The Death Penalty and Globalization in the United States
On returning to the U.S. in 1987 we were struck by the increase in the number of executions since we had left. In 1983, there were five executions a year, by 1986 the number had risen to twenty-five. Immediately, we saw many parallels between Nigeria and the United States with respect to capital punishment and globalization, though the political rhetoric was different. Instead of the "war against indiscipline" and "structural adjustment," there was "get tough on crime" and "Reaganism."

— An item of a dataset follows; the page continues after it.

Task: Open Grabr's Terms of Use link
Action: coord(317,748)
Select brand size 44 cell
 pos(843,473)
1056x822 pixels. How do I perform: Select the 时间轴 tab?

In what way is capital punishment tied to globalization in the United States? In answering this question some preliminary considerations are helpful. First, there has already been a long historical connection between capital punishment and globalization, broadly defined, in the United States. For the extensive use of capital punishment in the United States has accompanied the development of a global economy, whose main support and manifestation was the slave plantation system. This deep connection throughout U.S. history between capital punishment and slavery was not broken by "emancipation", which never truly liberated the slaves nor abolished slavery, but simply displaced it into the prison system. [7]
The "peculiar" history of the death penalty with respect to the descendants of the former slaves is indicative of this fundamental tendency of the American system to reproduce slavery and an apartheid society, as means to keep workers divided and check the former slaves' demands. From the beginning of Jim Crow to the Great Depression, this terror machine, in which executions and lynching were used interchangeably, formed the foundation of the "worse than slavery" system known as the convict lease system that (ironically) rebuilt the infrastructure of the southern states after the Civil War. [8]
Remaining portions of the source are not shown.